It is not based on an Andrea either, but the Achille, then components made smaller to go into a Verona case. Oh, in case you have not seen what Reiss hought of the Achille, here are his thoughts

http://londiniumespresso.com/blog/what-is-the-closest-espresso-machine-on-the-market-to-londinium-i


----------



## 4085

For those who may be remotely interested, I can confirm that they were dispatched yesterday, so hhopefully will be with BB for a bit of QC before next weekend. Then the bun fight will begin!


----------



## Orangertange

Looks nice,

interested what it comes in at,

all those extras have been asked for on the l1 but Reiss said it would push the price up to far,

have thought about insulating the boiler myself, but wonder if it saves that much electric, to be worth it

is there going to be a option of what side the steam wands on?

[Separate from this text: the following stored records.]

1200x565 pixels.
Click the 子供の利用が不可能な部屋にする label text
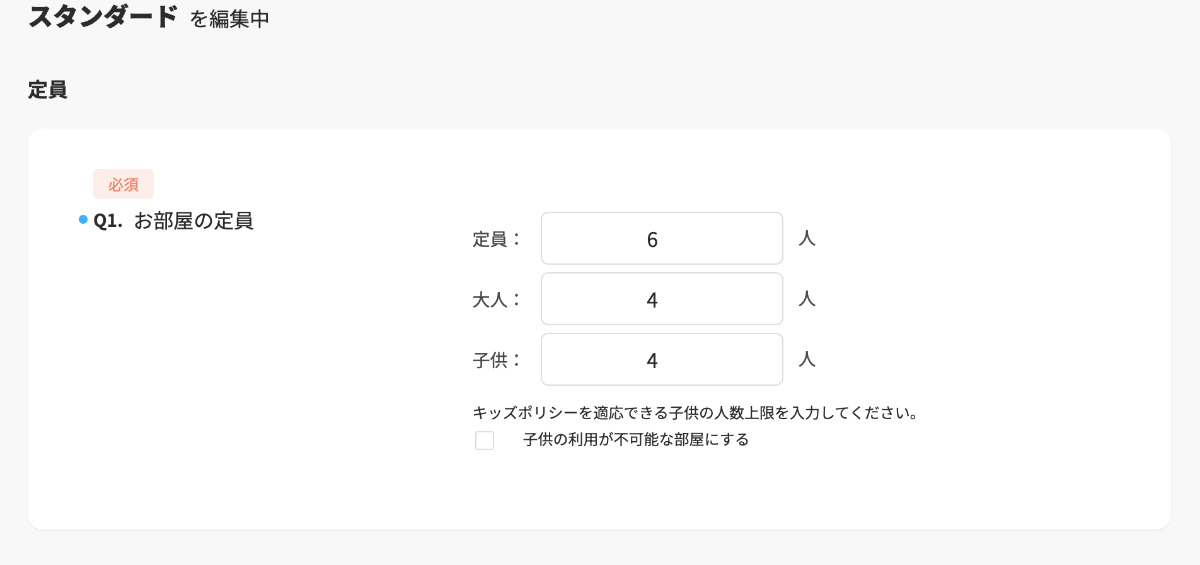635,439
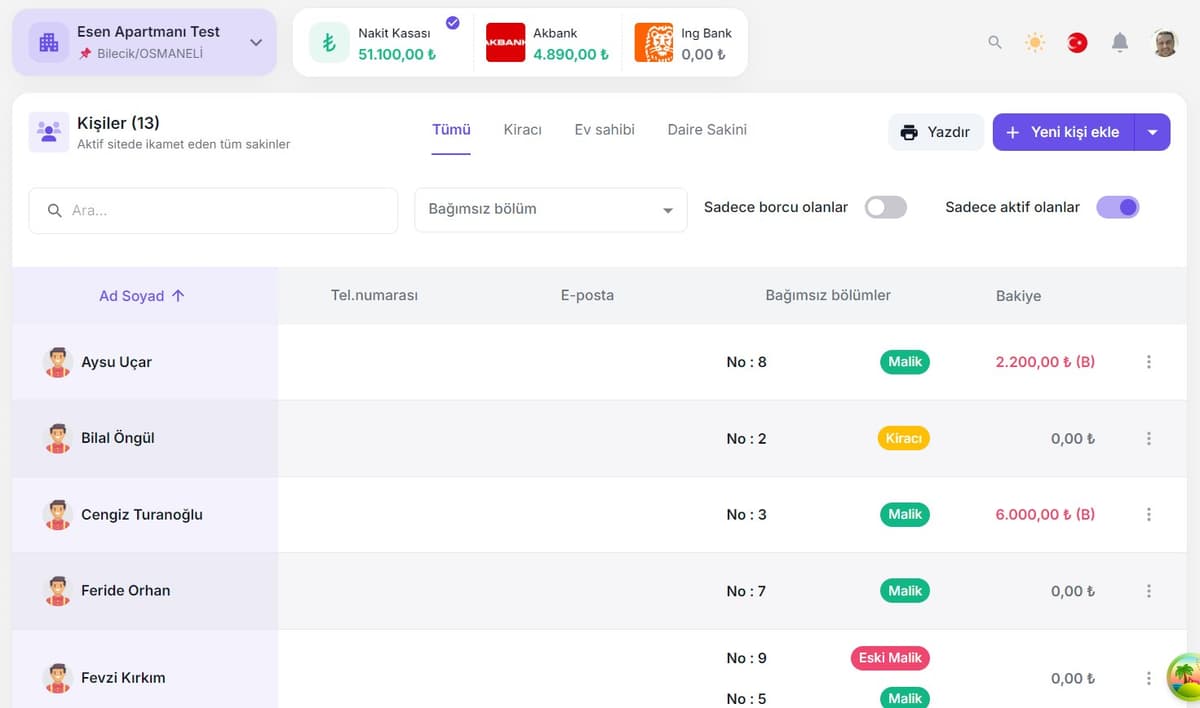Switch theme using the sun icon
1200x708 pixels.
pyautogui.click(x=1035, y=43)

as it stands would have to re arrange my kitchen.... Again


----------



## 4085

This machine, is very much under development. BB have an exclusive on it for 6 months. Quickmill will then decide whether they want to come on board at that point and market it worldwide. I doubt there will be many changes initially. I believe the steam arm is very easy to switch over but perhaps Cc can confirm that.

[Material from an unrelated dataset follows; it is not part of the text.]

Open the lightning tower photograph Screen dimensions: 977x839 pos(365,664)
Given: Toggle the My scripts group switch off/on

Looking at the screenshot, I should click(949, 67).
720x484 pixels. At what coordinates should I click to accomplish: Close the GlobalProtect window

I personally believe that BB will do well out of this machine. I am led to believe, that even with the extras asked for, the price is going to be at the original estimate, but I guess we will know next week!


----------



## DavecUK

Orangertange said:


> Looks nice,
> 
> interested what it comes in at,
> 
> all those extras have been asked for on the l1 but Reiss said it would push the price up to far,
> 
> have thought about insulating the boiler myself, but wonder if it saves that much electric, to be worth it


Insulating the boiler isn't really to save electric, it's to make the machine last longer without needing parts/repairs. Thet's the reason 7 or 8 years ago, I insisted on the Duetto boilers being insulated, it was not common practice in the industry to insulate them. A few manufacturers did, thats all.


----------



## Orangertange

Arh ok, that makes sense, maybe I will give it a go on the l1, looks pretty strait forward, plus would be nice to have a slightly cooler kitchen at the moment


----------



## Viernes

Double spring or single?


----------



## iroko

I'm sure It's a single spring.


----------



## 4085

Single spring. They can put a double in but the pressure was too great and destroyed the flavour of single origin. I believe there are only 2 left of the first tranche


----------



## Delfi

This is a pretty YTS type question... But how do you get the water into the boiler, and also how can you drain it? I was looking at the picture of the machines guts and I can't quite get it. Is it the two clear plastic tubes out of the bottom left?


----------



## Charliej

Delfi said:


> This is a pretty YTS type question... But how do you get the water into the boiler, and also how can you drain it? I was looking at the picture of the machines guts and I can't quite get it. Is it the two clear plastic tubes out of the bottom left?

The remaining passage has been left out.